DATA RECORDS:
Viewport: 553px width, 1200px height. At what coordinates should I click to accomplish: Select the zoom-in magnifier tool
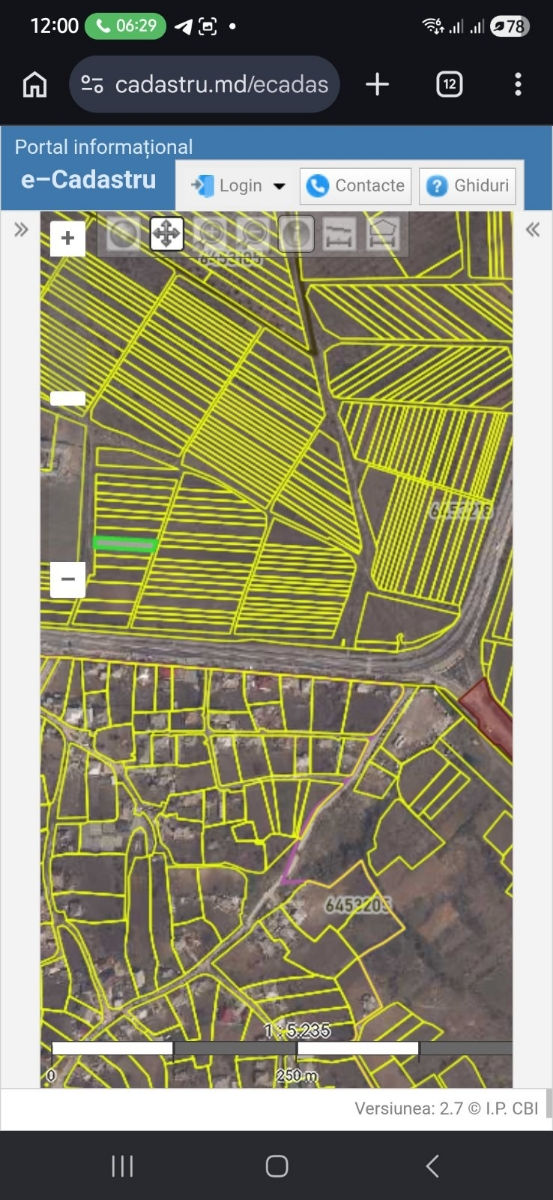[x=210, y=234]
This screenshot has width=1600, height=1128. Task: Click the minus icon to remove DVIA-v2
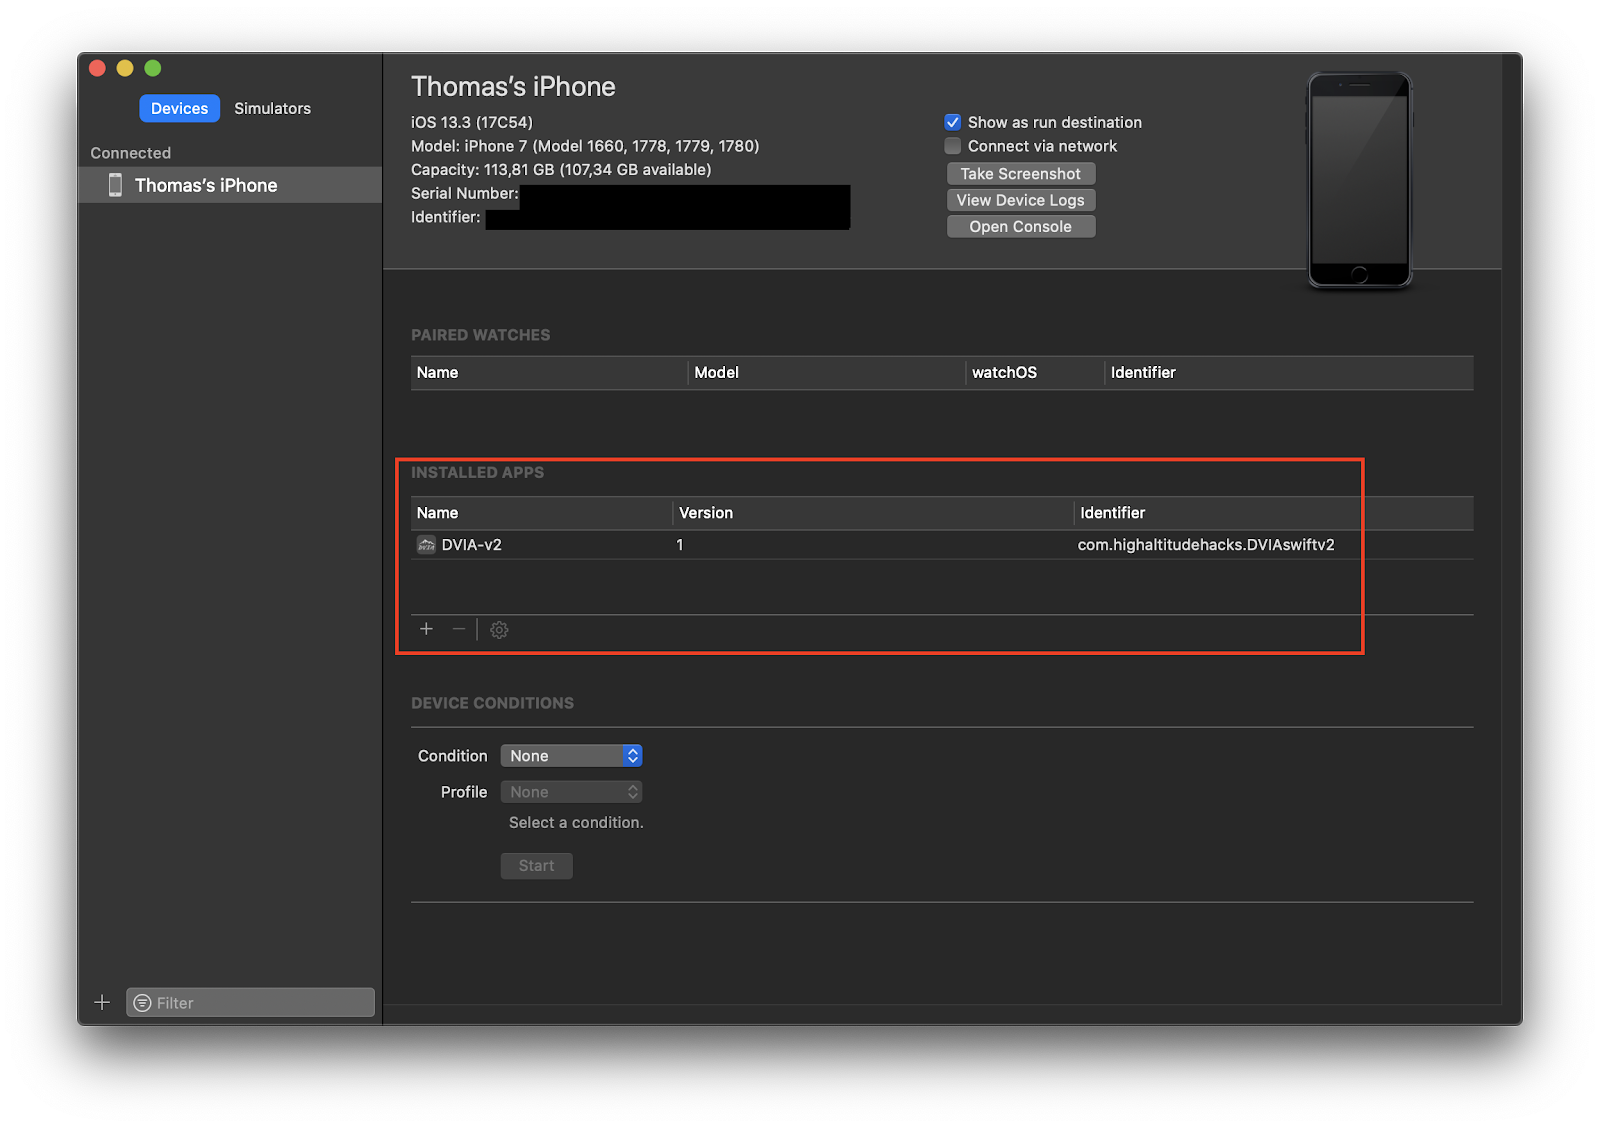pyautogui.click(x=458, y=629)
...
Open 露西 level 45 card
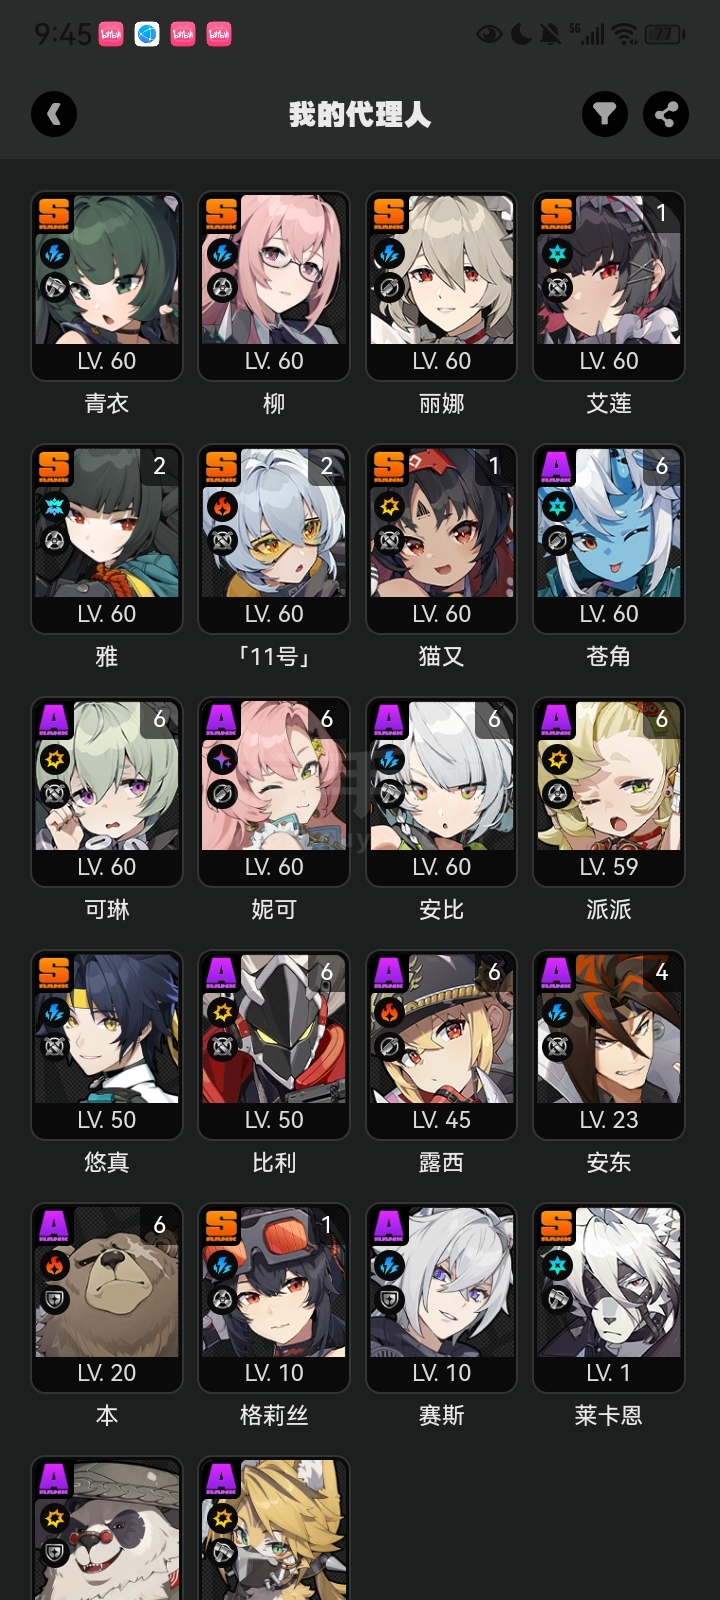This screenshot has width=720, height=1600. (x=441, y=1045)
* * *
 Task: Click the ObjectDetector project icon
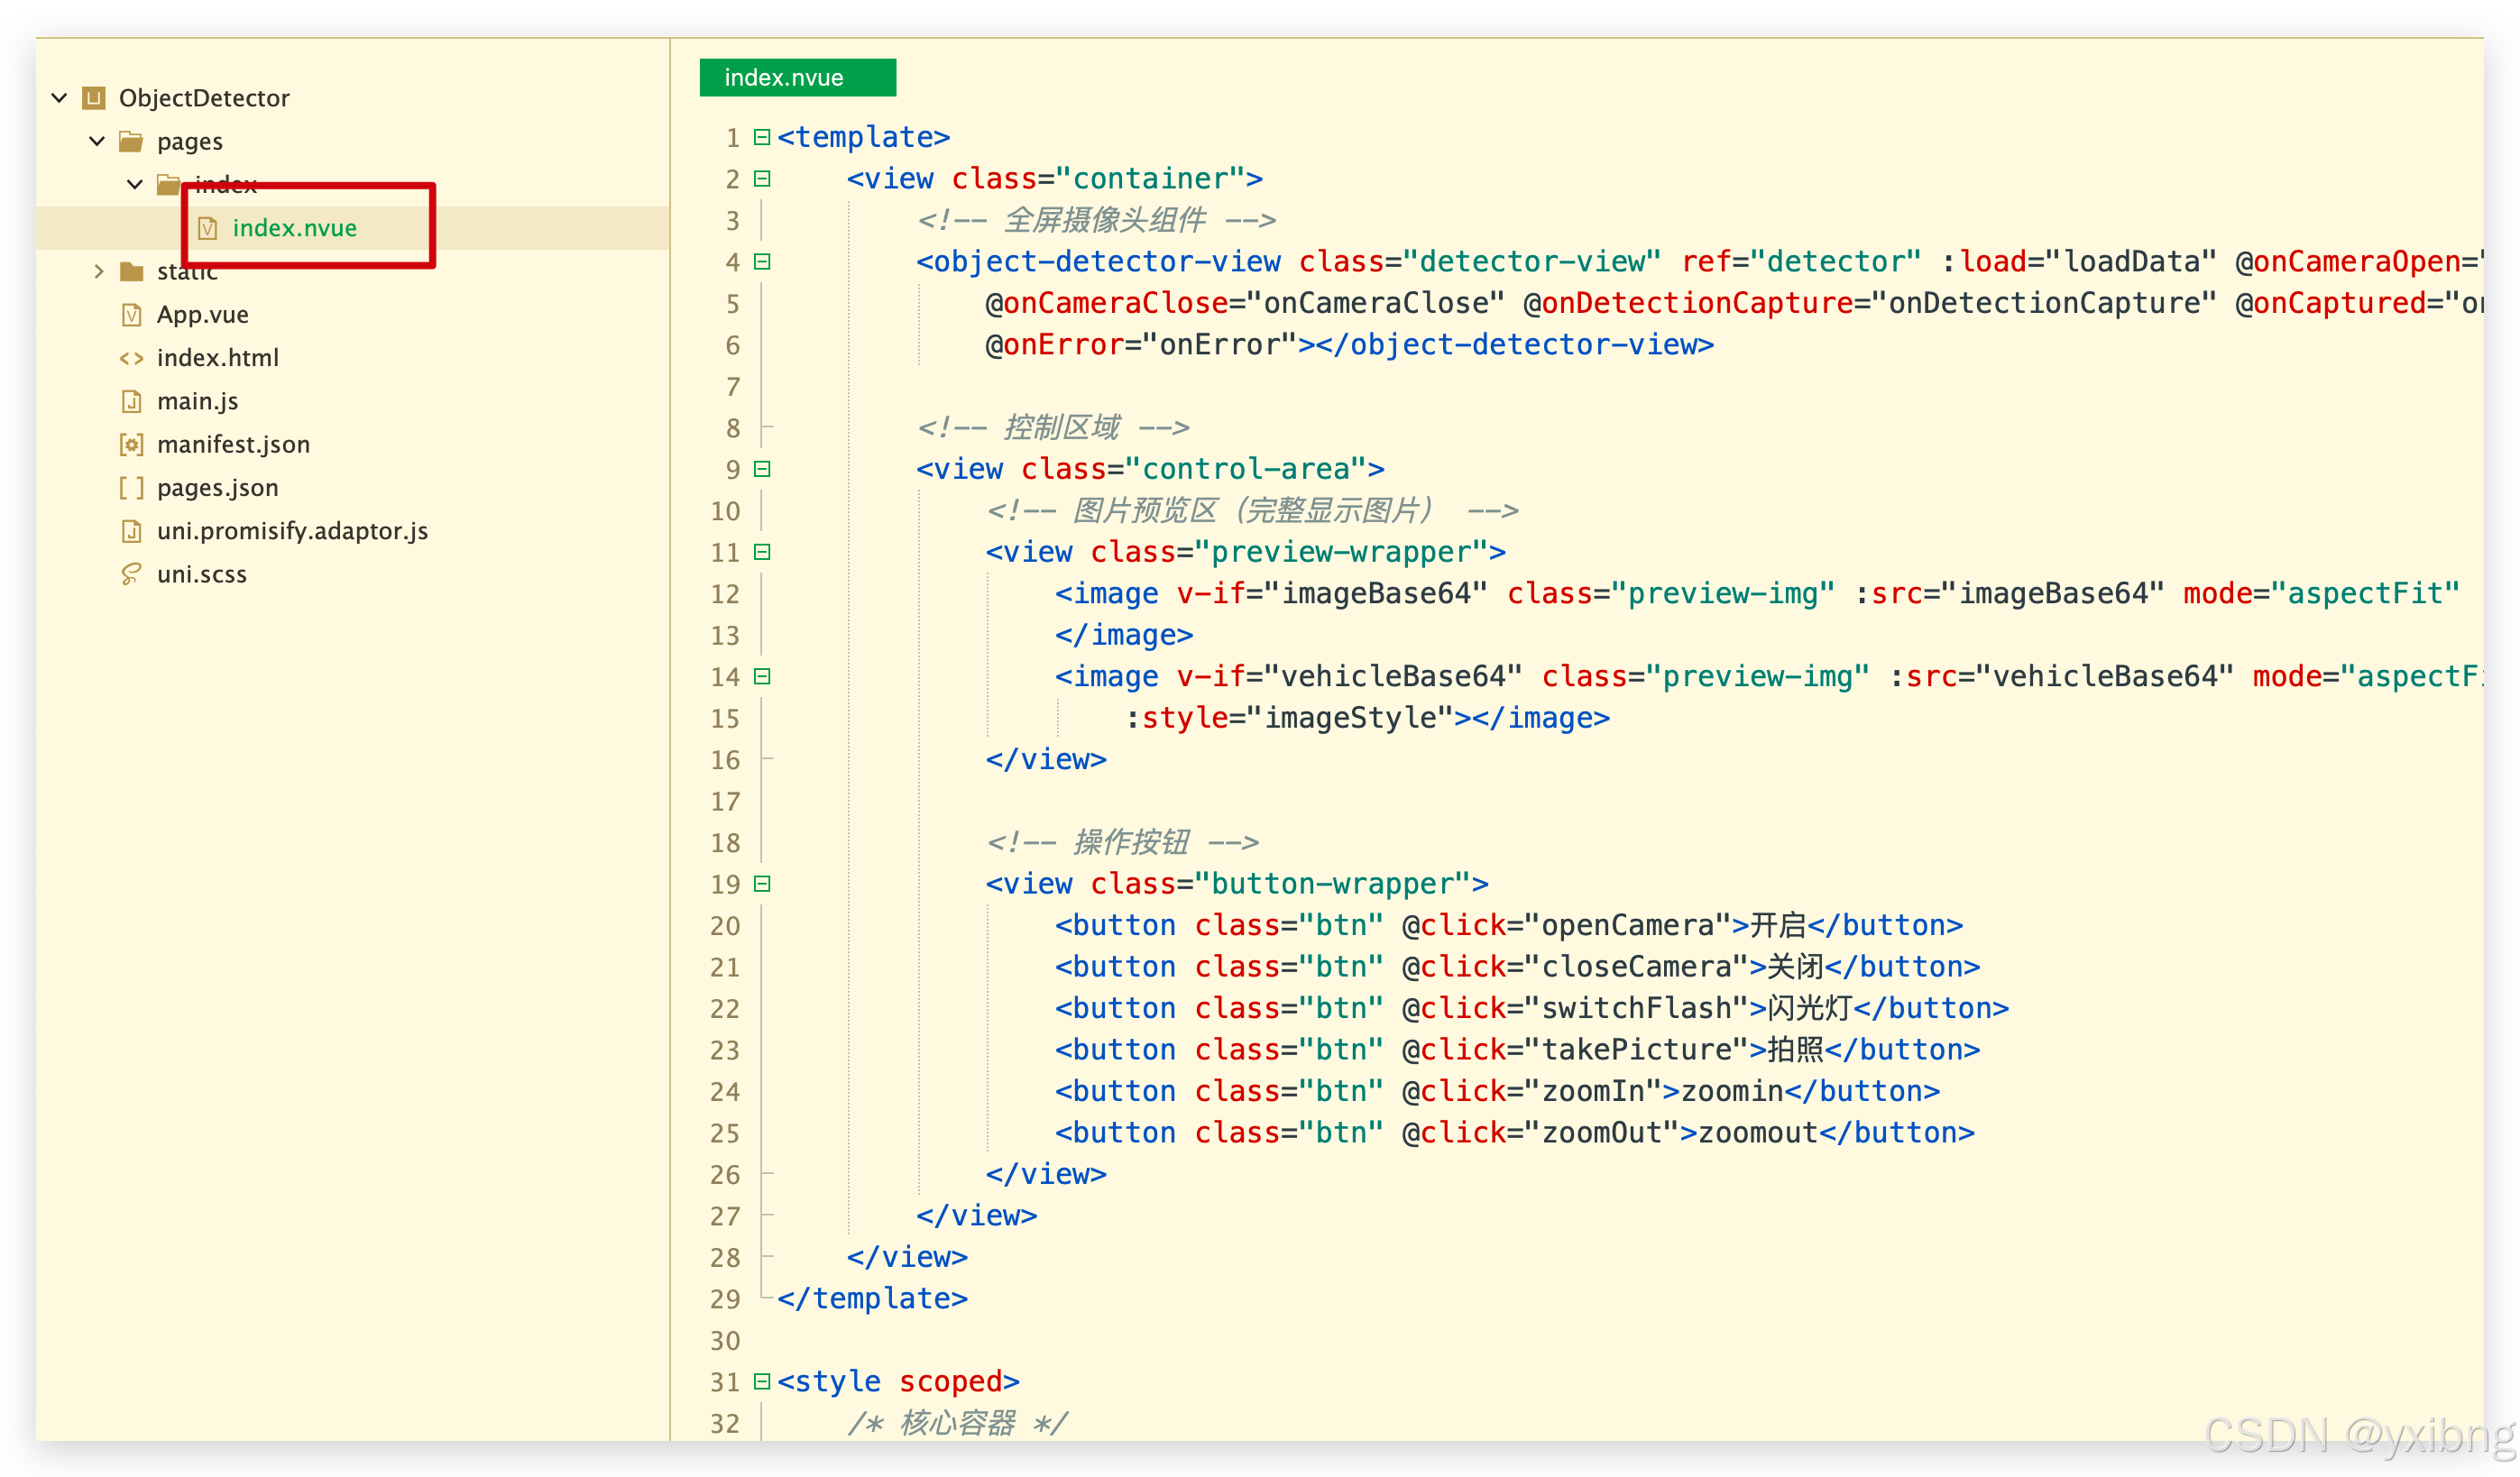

JOB: Arrange the data from the line with "This screenshot has width=1600, height=1128." to the line with "pyautogui.click(x=458, y=629)" as a two-column CSV with the columns request and answer. Put each text and its answer on one row, enclose each value in a single quoted field with line breaks replaced by spaces, and leave out the pictures.

RESPONSE TO THIS TASK:
request,answer
"This screenshot has width=1600, height=1128. Task: Click the minus icon to remove DVIA-v2","pyautogui.click(x=458, y=629)"